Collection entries

■ ■ ■ ■ ■

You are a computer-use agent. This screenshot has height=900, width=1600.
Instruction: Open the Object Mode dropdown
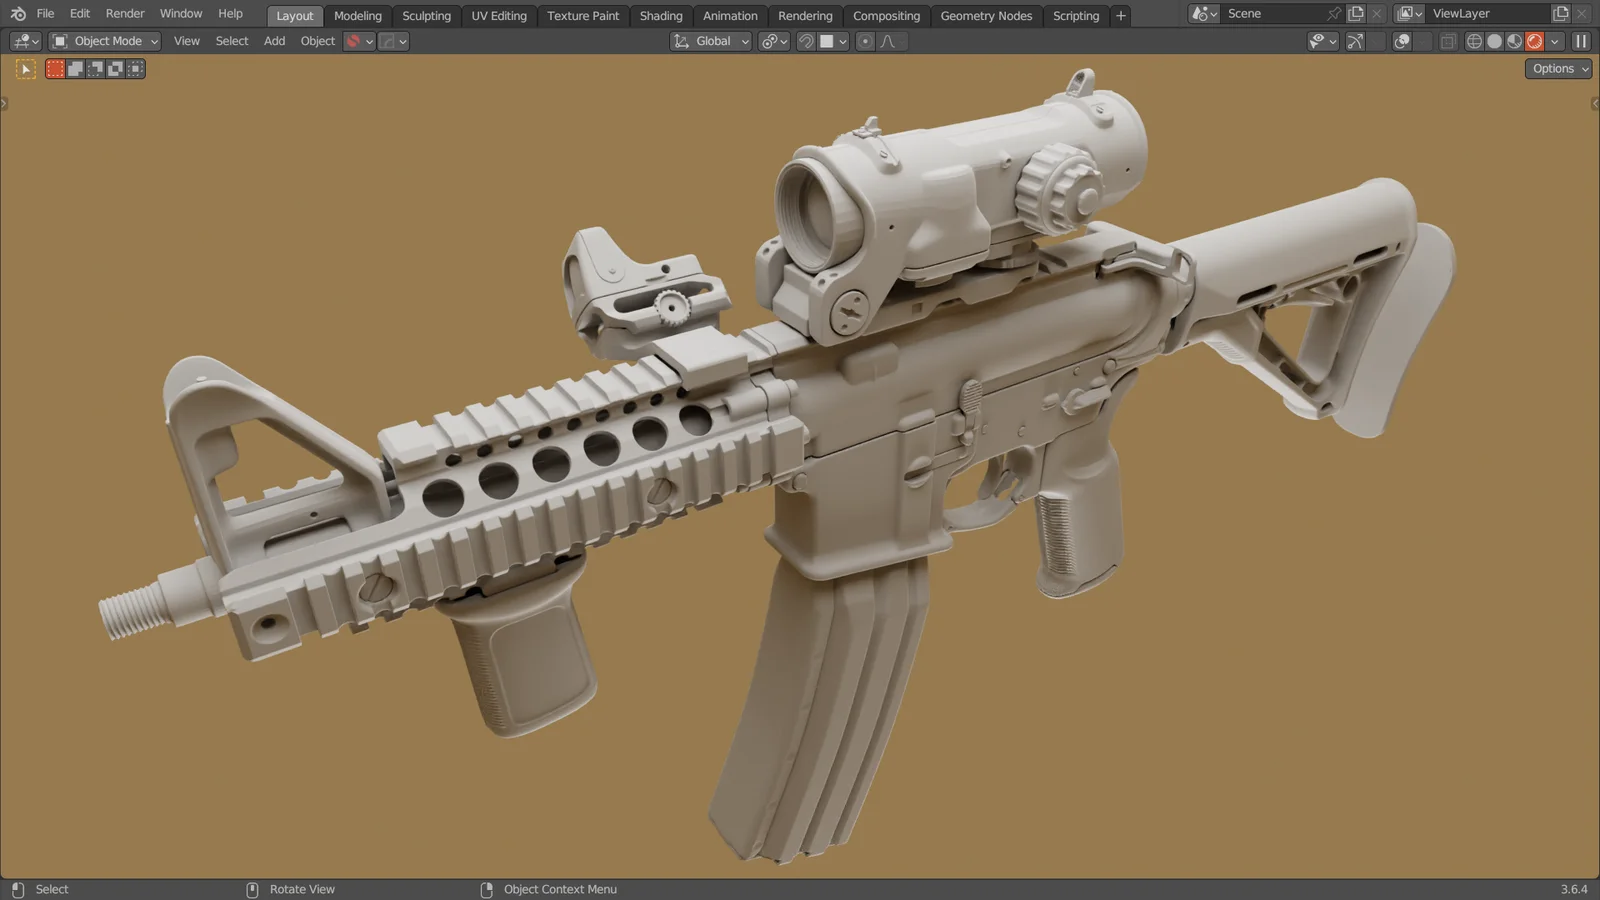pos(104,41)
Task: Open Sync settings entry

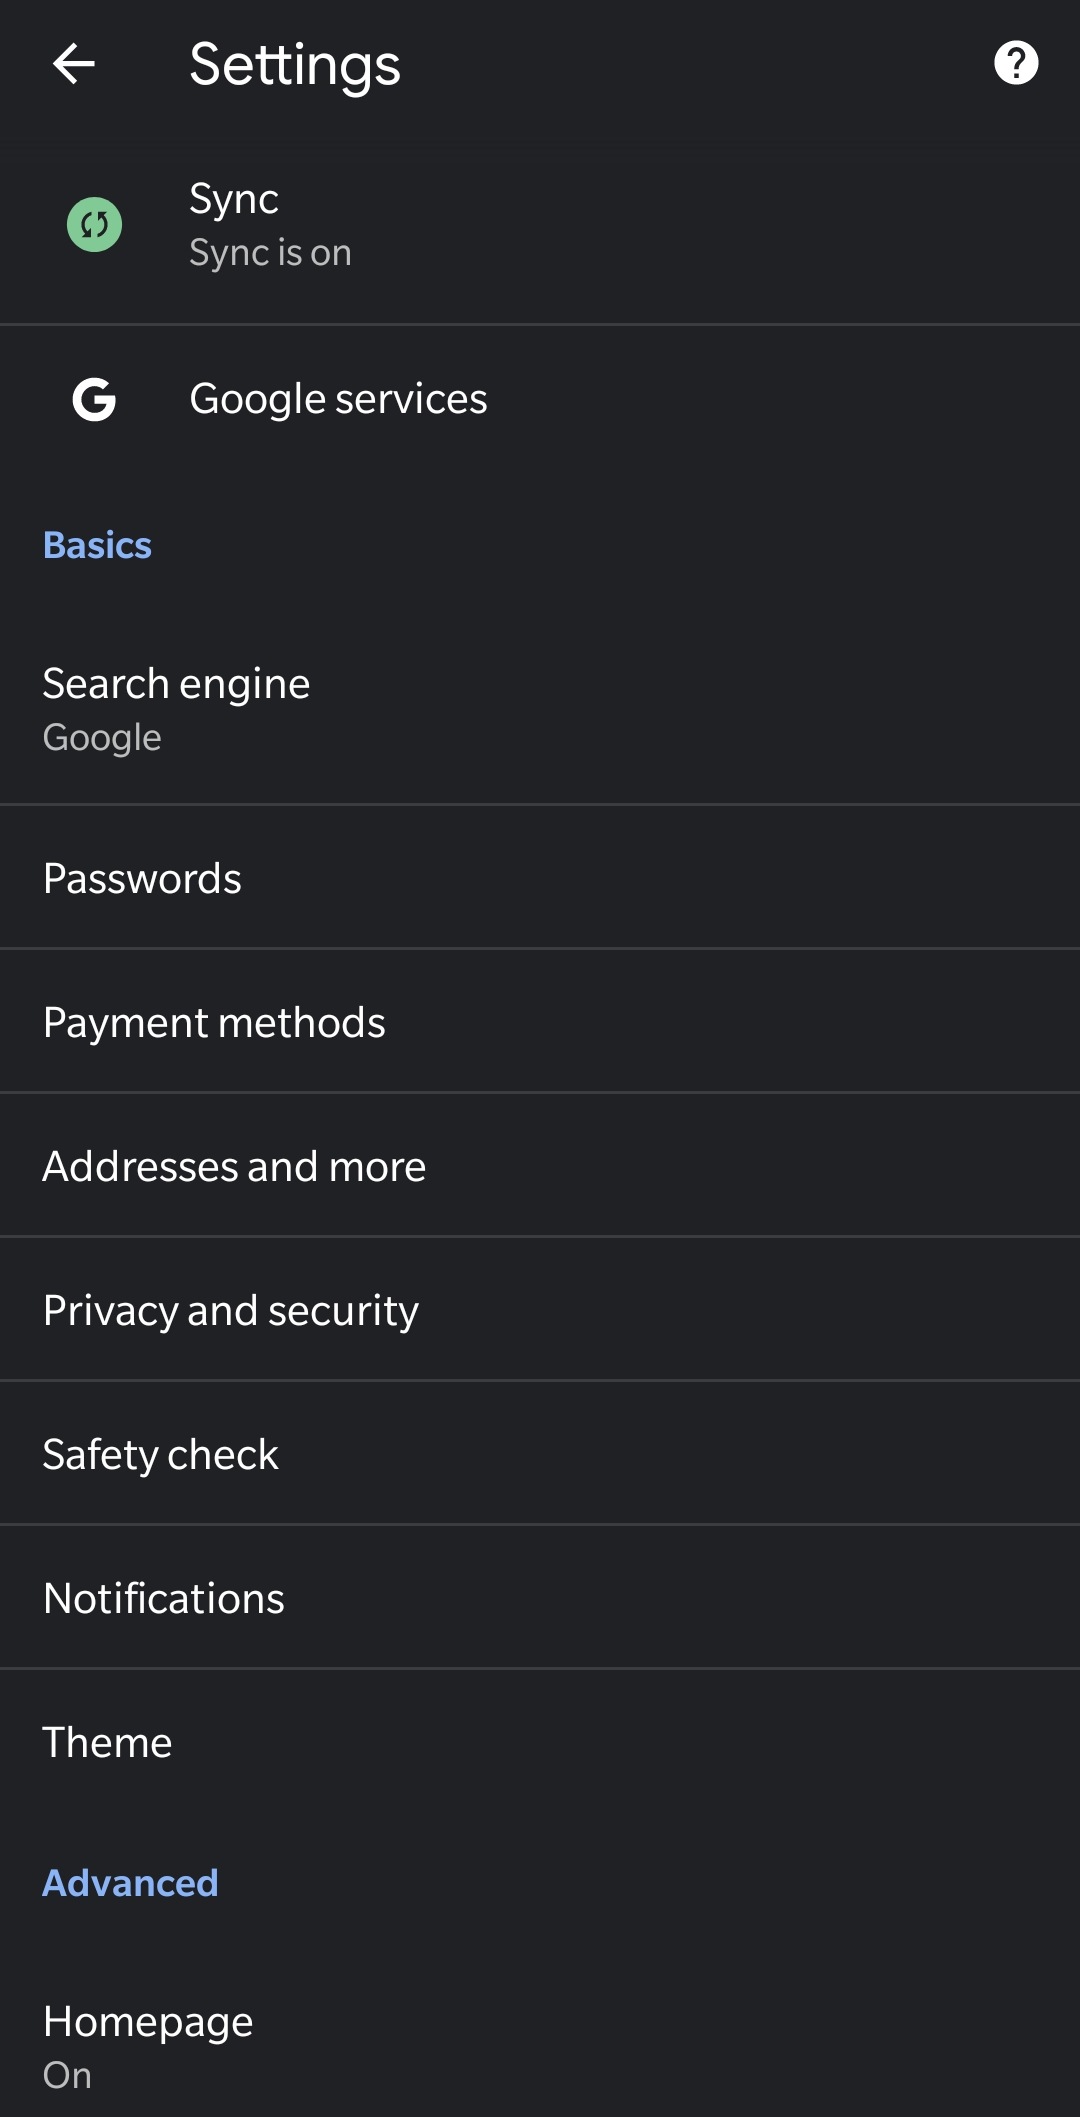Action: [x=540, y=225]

■ ■ ■ ■ ■

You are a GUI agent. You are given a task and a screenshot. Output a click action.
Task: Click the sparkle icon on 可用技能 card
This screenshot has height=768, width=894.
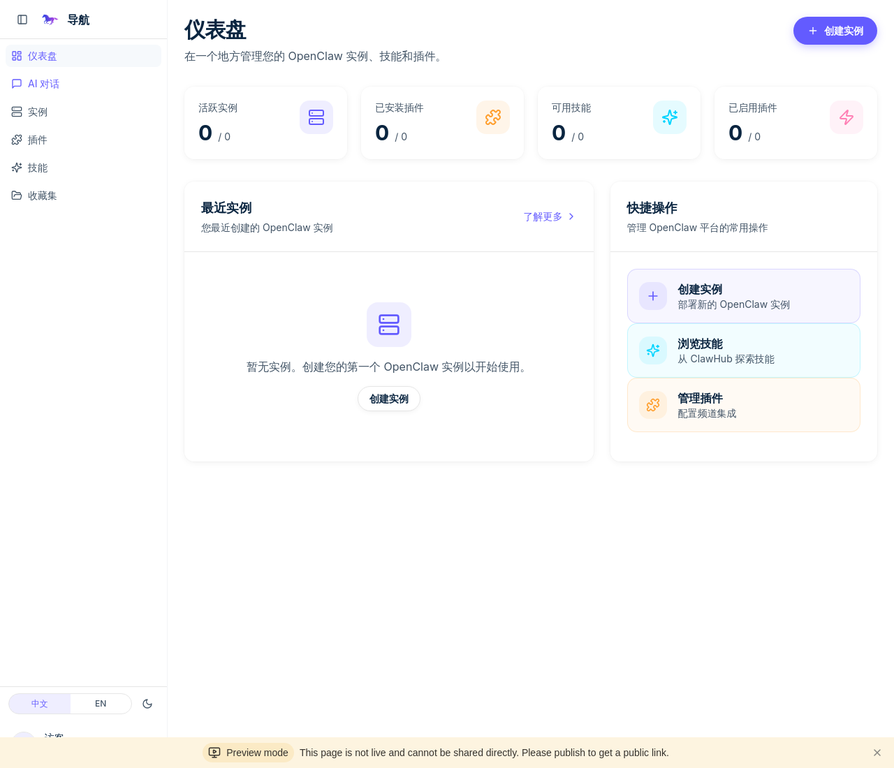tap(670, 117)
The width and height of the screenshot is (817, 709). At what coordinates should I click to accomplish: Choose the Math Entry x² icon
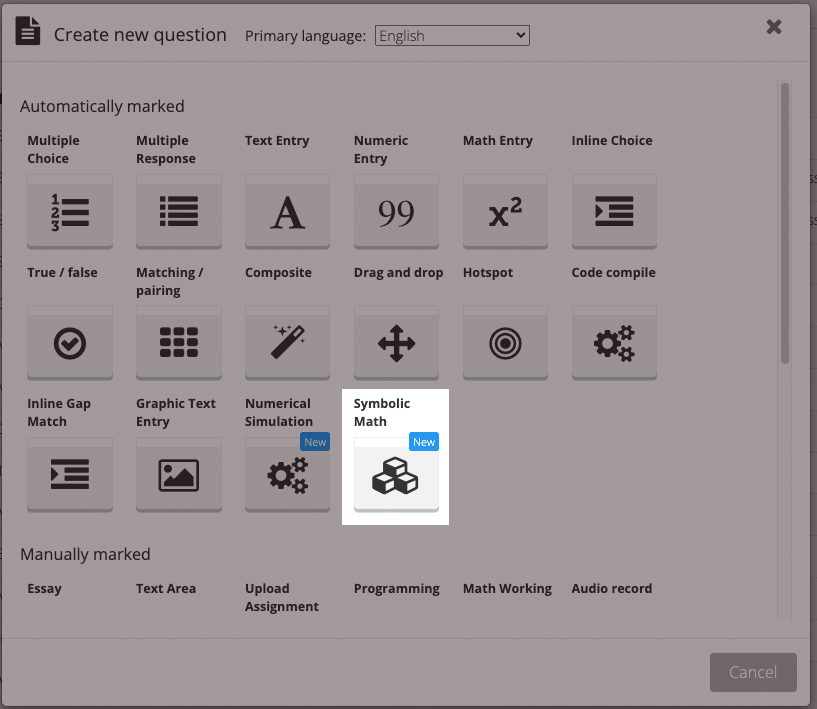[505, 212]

■ ■ ■ ■ ■

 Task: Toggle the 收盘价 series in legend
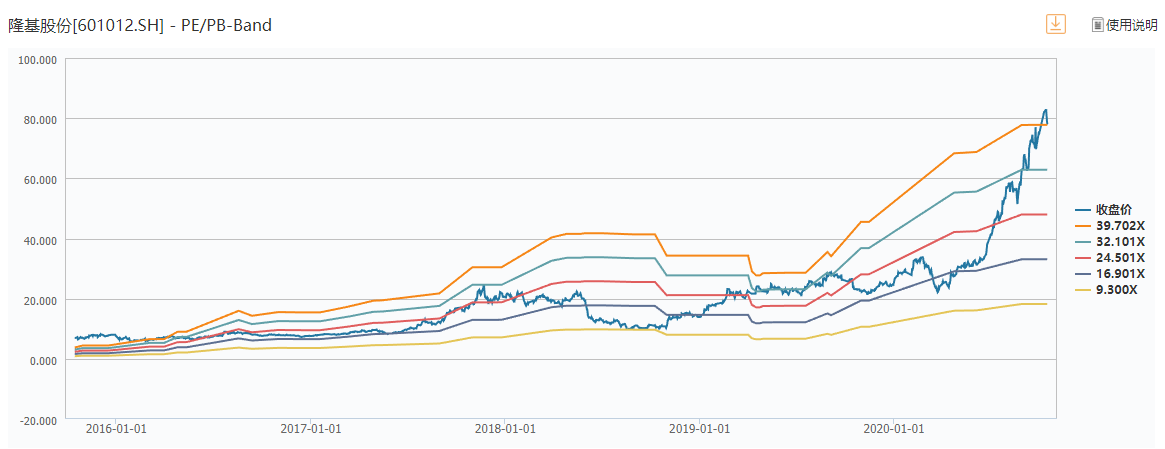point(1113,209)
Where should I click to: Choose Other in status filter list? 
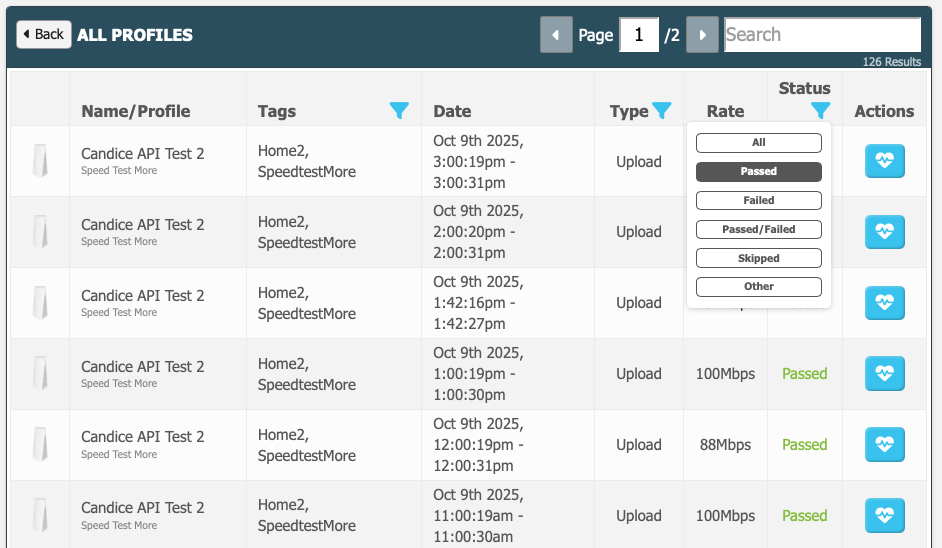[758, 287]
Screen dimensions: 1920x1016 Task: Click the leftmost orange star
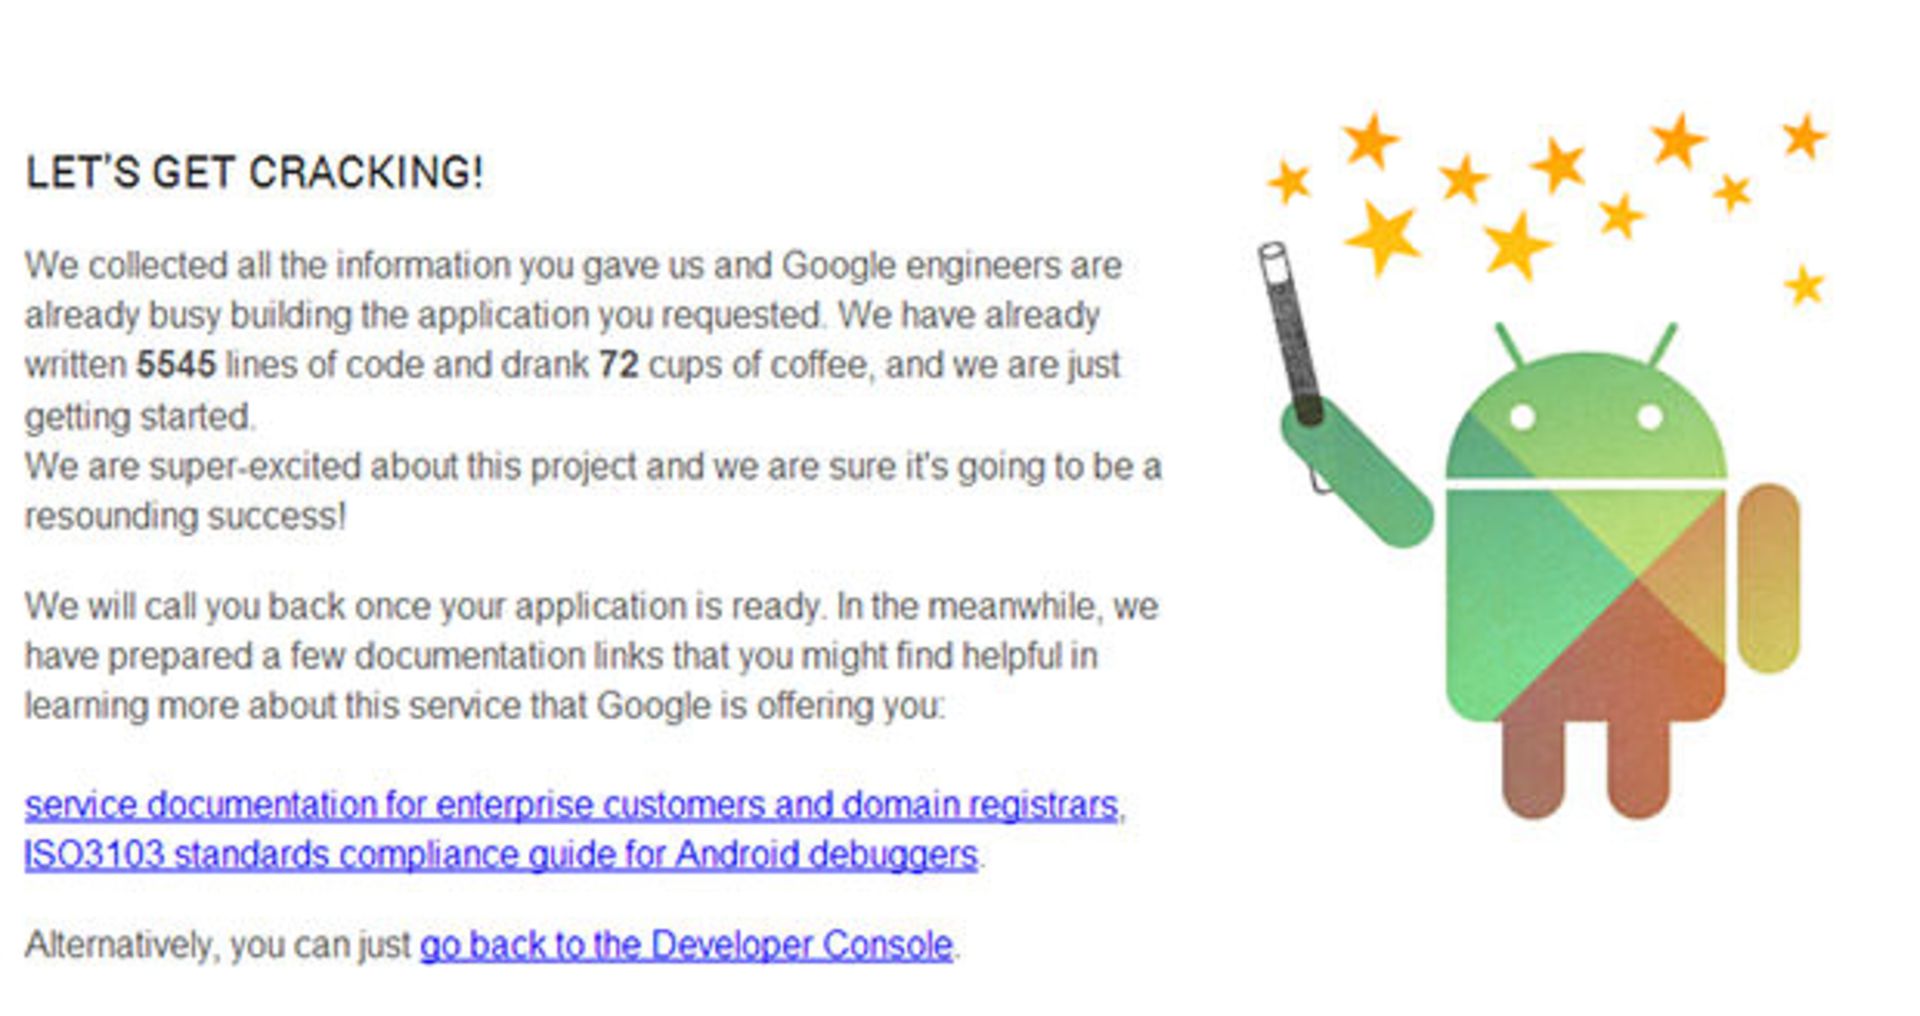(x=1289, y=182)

■ ■ ■ ■ ■

Task goal: Retype the lines of the collection entries from the line with "Task: Toggle the 收盘价 series in legend" to the line with "(x=1289, y=182)", both included, without changing anything, and leave the pictures out.

Answer in full:
 Task: Toggle the 收盘价 series in legend
point(1113,209)
Where should I click to: Choose Other in status filter list? 
[758, 287]
Screen dimensions: 1920x1016 Task: Click the leftmost orange star
(x=1289, y=182)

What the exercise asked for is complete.